*** TESTO DI PARTENZA

L'analisi condotta sui rapporti tra diritto sostanziale e processo mostra come la funzione giurisdizionale, per assolvere il suo scopo primario di assicurare al titolare del diritto le stesse utilità garantitegli dal diritto sostanziale, debba articolarsi in modo estremamente vario e complesso.
Un discorso del tutto analogo potrebbe essere svolto riguardo alla nozione di azione.
La nozione di azione come categoria generale atipica assolse un compito storico di notevolissima portata la cui importanza ancora oggi non può essere disconosciuta: il garantire a tutti coloro che si affermassero titolari di un diritto sostanziale riconosciuto come tale dall'ordinamento, la possibilità di ricorrere alla tutela giurisdizionale civile predisposta dallo Stato; l'assicurare tale possibilità indipendentemente dalla previsione di una norma che attribuisse con riferimento a ciascun singolo diritto e/o a ciascuna singola violazione il diritto d'azione.
L'analisi svolta precedentemente mi sembra concorra però a porre in evidenza quanto sia inappagante risolvere i problemi relativi ai rapporti tra diritto sostanziale e processo solo in termini di teoria dell'azione.

******

#### [AZIONI DA SVOLGERE]
1. Elenca tutti i verbi all'infinito che compaiono nel testo su diritto sostanziale e processo, senza ripetizioni e nell'ordine della loro prima occorrenza.
2. Scrivi il seguito del testo su diritto sostanziale e processo, riprendendo dopo la sua ultima frase.
I record provengono da un'altra fonte.

*** VOCI ELENCATE

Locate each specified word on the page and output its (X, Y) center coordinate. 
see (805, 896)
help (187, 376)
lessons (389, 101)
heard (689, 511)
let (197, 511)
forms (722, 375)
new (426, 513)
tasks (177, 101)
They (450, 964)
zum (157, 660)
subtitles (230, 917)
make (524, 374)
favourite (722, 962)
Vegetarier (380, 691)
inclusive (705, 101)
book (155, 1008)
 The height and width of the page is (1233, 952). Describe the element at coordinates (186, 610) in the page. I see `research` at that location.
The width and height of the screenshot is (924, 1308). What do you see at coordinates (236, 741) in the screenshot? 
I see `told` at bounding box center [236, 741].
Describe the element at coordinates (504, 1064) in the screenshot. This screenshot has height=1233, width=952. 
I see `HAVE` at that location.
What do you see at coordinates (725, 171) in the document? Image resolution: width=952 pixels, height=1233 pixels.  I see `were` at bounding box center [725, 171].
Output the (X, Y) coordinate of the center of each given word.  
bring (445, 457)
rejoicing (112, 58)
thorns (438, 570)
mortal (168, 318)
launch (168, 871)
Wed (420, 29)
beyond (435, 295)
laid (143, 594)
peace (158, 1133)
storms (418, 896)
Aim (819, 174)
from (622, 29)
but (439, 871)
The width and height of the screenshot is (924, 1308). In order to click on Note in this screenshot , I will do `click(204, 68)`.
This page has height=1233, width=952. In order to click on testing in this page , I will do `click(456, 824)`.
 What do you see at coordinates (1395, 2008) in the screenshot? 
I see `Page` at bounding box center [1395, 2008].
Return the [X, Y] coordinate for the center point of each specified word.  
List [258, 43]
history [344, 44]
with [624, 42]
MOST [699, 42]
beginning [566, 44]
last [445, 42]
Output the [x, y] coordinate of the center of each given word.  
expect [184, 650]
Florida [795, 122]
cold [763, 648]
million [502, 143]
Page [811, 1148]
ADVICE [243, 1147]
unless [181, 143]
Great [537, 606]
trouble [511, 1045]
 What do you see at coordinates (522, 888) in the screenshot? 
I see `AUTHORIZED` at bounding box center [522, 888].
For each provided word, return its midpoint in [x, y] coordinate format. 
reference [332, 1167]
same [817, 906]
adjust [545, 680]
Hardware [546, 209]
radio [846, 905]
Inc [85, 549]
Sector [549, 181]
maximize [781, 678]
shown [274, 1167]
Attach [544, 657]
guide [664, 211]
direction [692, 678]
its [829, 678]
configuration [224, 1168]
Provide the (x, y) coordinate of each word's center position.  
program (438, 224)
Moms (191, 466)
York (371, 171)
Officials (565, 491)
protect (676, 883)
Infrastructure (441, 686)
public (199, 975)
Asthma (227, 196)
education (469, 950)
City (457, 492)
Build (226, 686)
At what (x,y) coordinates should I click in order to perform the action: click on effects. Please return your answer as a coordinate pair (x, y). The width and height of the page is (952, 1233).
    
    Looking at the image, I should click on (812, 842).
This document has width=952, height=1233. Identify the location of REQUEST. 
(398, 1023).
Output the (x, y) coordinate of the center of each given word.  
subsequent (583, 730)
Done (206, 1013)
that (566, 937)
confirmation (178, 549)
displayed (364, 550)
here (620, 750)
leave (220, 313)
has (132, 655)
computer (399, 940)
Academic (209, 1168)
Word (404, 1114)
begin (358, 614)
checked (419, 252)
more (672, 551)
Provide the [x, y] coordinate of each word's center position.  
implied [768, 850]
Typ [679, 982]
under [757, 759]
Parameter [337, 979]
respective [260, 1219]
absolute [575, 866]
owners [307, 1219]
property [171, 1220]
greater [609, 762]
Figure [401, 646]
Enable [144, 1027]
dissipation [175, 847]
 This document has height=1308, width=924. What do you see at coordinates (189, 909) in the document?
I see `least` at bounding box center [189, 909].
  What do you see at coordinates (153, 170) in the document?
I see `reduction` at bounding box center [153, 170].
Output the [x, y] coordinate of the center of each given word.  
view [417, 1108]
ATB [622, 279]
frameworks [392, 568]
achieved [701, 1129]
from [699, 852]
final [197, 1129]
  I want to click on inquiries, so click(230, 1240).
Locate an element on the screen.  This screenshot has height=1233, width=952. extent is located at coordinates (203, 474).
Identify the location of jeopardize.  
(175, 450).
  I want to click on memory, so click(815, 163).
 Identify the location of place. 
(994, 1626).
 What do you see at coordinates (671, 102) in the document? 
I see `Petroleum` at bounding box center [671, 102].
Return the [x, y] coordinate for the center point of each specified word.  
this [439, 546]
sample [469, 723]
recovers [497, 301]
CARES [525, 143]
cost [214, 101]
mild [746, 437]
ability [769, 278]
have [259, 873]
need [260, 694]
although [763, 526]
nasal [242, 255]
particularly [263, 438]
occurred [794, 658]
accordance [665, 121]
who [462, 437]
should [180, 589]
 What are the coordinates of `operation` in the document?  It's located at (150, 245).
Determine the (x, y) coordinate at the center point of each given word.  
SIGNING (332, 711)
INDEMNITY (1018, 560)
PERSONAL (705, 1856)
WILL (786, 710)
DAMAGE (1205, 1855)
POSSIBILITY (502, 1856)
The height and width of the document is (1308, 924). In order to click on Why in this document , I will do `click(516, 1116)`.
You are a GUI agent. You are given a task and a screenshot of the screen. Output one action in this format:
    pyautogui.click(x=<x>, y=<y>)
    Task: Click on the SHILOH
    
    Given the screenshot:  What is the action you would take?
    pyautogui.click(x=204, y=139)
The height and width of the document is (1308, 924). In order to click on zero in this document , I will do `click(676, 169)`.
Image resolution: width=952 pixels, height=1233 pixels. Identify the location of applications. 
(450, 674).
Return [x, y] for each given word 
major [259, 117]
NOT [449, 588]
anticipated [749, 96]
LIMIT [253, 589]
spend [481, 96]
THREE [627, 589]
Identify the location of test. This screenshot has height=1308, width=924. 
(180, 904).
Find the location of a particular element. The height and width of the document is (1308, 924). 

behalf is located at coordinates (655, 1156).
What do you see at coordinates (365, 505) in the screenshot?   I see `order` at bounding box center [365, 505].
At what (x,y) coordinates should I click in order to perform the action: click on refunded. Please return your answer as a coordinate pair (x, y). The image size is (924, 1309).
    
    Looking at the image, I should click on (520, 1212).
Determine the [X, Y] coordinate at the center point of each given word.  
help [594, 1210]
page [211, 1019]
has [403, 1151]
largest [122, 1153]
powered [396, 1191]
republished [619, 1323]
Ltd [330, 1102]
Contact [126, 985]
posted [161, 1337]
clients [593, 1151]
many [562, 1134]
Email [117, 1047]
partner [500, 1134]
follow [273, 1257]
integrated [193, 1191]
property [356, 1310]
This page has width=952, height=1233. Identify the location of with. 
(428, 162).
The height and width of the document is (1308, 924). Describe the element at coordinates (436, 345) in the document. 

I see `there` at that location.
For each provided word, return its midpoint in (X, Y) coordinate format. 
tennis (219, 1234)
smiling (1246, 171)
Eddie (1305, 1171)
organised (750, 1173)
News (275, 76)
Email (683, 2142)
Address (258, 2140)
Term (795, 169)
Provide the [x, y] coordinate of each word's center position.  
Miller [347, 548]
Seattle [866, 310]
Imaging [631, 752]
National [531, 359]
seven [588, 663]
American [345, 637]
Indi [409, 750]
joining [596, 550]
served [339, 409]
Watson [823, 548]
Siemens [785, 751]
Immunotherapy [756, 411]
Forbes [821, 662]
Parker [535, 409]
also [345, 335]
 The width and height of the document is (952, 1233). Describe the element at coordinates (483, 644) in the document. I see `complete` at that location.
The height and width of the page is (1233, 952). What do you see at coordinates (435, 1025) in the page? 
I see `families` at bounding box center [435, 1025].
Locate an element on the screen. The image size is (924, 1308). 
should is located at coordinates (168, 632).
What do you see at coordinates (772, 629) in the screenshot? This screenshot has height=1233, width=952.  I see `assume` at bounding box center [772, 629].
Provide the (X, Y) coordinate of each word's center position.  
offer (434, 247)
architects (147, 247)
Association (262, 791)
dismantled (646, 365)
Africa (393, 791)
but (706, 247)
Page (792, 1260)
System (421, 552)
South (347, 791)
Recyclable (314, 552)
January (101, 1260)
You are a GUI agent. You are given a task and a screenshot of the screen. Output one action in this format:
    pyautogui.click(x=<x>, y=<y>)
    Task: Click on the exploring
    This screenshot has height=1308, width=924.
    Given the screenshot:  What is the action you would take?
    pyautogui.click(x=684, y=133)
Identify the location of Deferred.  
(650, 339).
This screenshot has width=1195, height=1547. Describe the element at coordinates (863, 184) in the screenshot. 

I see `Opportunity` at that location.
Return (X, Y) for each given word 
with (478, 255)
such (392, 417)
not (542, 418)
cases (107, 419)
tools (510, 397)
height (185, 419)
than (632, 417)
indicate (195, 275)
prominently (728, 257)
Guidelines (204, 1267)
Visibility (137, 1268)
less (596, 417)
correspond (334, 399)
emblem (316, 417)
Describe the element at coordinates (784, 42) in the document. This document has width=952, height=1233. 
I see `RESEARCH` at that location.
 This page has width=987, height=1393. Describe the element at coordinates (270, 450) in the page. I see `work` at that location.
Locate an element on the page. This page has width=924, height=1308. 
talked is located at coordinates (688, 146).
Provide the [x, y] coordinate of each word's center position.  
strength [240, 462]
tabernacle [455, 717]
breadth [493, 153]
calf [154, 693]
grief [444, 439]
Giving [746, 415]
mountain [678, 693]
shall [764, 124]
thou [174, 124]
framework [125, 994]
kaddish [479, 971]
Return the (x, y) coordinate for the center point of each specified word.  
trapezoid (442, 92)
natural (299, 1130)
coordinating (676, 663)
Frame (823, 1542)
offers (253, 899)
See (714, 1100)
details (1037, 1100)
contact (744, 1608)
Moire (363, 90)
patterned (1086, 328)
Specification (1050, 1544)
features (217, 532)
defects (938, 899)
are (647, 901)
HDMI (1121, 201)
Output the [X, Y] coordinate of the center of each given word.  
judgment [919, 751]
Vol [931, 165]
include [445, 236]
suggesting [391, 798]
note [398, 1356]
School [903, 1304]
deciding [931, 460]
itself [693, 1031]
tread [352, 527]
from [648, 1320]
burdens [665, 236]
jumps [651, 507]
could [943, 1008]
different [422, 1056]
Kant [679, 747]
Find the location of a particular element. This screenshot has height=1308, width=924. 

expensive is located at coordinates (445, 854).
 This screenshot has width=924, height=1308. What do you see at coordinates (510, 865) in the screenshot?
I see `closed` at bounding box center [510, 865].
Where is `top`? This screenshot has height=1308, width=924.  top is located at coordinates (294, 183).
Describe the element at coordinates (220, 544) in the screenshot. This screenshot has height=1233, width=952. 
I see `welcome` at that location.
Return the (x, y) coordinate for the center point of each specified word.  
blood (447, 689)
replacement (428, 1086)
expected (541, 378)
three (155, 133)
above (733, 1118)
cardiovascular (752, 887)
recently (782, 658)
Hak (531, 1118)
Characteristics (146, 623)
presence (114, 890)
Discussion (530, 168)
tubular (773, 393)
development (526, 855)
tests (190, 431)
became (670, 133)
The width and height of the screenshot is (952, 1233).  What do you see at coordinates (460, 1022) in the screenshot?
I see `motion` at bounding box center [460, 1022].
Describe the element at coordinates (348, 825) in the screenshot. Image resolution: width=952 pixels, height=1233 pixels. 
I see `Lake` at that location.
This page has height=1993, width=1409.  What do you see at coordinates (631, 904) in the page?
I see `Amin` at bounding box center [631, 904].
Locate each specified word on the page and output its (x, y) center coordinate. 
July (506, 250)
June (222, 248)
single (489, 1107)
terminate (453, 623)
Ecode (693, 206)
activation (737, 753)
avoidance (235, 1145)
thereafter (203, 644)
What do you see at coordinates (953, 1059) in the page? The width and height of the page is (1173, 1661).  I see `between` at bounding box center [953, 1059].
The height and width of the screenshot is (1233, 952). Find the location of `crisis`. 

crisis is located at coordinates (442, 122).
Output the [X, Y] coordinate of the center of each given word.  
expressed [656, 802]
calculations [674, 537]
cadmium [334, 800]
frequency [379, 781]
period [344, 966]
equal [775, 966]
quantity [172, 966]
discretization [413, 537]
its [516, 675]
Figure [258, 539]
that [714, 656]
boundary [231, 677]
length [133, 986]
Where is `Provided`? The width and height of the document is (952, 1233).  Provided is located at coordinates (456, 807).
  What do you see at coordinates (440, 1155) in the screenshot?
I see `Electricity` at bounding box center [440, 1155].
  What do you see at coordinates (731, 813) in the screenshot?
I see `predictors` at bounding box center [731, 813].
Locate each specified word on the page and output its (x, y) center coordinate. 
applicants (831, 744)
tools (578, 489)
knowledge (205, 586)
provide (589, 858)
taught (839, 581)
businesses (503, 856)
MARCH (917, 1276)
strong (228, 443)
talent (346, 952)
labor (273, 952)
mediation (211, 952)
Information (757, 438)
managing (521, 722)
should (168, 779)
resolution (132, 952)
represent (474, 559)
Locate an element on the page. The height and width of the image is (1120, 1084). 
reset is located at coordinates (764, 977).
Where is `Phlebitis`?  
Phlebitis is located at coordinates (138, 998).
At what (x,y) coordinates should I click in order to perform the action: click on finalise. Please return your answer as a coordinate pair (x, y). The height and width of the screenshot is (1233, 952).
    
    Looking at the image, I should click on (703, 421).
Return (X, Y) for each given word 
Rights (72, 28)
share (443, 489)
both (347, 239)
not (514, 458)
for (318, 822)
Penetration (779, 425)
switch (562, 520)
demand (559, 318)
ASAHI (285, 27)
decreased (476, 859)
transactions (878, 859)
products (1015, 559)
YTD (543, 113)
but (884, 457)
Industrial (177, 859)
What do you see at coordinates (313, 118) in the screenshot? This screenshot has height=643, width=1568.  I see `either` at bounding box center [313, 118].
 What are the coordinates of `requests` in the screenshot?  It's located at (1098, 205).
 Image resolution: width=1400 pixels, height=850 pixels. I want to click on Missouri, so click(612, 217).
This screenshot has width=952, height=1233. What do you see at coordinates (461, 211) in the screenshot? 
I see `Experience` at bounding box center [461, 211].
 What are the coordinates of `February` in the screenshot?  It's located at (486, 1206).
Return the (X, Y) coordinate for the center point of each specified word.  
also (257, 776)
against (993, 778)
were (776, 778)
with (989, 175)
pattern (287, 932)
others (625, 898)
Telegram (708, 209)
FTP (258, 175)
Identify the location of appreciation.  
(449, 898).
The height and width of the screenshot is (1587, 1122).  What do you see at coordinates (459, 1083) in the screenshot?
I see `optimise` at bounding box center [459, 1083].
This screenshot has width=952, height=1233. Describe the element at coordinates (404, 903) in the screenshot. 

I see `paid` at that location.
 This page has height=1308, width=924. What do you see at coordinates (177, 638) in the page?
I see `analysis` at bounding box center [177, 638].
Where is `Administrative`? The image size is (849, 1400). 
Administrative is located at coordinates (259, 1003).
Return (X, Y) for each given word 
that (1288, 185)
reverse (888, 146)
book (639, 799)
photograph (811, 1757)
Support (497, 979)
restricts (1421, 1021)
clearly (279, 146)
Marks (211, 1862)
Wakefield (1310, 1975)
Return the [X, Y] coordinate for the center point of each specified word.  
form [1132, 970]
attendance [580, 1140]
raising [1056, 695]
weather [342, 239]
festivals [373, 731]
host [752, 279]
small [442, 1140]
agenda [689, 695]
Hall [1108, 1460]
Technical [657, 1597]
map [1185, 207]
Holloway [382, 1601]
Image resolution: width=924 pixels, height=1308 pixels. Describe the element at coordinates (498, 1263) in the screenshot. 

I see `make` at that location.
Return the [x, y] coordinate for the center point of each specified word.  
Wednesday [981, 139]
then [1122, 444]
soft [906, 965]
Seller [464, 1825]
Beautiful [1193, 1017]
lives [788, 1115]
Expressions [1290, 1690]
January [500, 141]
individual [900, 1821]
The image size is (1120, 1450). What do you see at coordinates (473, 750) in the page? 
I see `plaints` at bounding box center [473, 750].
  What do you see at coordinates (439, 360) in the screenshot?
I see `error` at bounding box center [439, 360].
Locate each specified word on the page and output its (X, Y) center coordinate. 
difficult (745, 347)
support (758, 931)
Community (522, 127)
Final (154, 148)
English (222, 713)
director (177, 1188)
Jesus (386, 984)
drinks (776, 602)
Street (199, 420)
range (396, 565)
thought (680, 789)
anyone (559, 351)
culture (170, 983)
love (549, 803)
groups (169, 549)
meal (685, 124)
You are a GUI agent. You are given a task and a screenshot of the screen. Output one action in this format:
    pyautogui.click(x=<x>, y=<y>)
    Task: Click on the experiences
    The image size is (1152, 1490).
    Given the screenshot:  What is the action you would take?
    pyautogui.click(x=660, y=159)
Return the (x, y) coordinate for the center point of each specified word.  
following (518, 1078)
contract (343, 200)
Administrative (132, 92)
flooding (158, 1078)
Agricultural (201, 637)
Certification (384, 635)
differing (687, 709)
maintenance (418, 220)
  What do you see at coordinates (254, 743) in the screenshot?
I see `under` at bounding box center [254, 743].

******

#### [RISULTATI ATTESI]
1. assolvere, assicurare, articolarsi, essere, garantire, ricorrere, porre, risolvere

2.
La teoria dell'azione è idonea a raccordare tutti i diritti previsti dalla legge sostanziale al processo, in quanto riconosce a tutti, per il semplice fatto di affermarsi titolari di un diritto sostanziale, il potere di agire in giudizio, di mettere in moto il processo.
Nulla o poco la teoria dell'azione ci dice però circa le modalità ed il contenuto della tutela giurisdizionale chiesta attraverso l'esercizio del cosiddetto diritto d'azione, e proprio l'analisi condotta in questo capitolo indica come le modalità ed il contenuto della tutela giurisdizionale civile sono e devono o possono essere estremamente varie per rispondere alla diversità dei bisogni di tutela propri dei singoli diritti e per assicurare in tal modo una tutela giurisdizionale effettiva, cioè adeguata.
Ed invero, dopo aver difeso il significato dell'elaborazione ottocentesca della teoria dell'azione, è doveroso ora mettere in rilievo anche i limiti intrinseci a tale elaborazione.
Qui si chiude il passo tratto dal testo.